Eannatum of Lagash called himself "beloved of Dumuzi-abzu." However, she is absent from the official titles of other rulers of this city-state. She is mentioned in a curse formula of Gudea of Lagash, inscribed on one of his statues. She is the second to last deity mentioned, appearing after Nin-MAR.KI and before the king's personal god Ningishzida.

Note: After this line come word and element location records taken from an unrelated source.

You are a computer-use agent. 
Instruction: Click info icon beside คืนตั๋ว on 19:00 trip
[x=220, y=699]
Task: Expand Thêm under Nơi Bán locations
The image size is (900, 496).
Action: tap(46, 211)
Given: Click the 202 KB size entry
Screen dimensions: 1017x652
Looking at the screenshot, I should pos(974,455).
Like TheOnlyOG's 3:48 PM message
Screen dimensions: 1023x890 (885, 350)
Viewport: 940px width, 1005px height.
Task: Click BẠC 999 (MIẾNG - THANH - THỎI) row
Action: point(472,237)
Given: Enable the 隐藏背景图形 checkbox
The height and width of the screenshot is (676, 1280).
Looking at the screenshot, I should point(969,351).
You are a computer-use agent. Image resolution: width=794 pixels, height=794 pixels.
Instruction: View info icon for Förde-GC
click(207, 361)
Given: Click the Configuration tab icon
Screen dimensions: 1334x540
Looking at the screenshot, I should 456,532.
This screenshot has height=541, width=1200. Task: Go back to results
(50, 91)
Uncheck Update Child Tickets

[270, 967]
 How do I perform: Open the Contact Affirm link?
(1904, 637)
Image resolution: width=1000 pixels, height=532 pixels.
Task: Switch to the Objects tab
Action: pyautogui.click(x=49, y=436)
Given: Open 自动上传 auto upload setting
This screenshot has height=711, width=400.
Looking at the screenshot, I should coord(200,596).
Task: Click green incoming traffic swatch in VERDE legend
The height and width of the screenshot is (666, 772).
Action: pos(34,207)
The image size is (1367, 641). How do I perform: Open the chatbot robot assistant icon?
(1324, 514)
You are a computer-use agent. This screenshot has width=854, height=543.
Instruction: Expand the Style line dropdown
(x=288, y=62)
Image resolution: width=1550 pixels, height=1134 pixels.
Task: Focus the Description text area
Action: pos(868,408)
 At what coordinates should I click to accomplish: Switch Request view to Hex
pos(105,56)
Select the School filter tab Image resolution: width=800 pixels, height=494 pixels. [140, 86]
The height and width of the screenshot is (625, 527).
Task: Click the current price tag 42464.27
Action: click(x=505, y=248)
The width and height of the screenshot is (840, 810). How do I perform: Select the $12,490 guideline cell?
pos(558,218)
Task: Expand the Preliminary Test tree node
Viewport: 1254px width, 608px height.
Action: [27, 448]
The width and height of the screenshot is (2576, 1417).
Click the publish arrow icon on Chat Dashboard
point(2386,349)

Other deities invoked in it are Anu, Enlil, Ninhursag, Enki, Sin, Ningirsu, Nanshe, Nindara, Gatumdug, Bau, Inanna, Utu, Hendursaga, Igalim and Shulshaga.

One of the hymns from a collection most likely composed under the rule of the Sargonic dynasty is dedicated to Dumuzi-abzu.

Dumuzi-abzu largely ceased to be worshiped after the Ur III period due to the decline of Lagash as a political and religious center.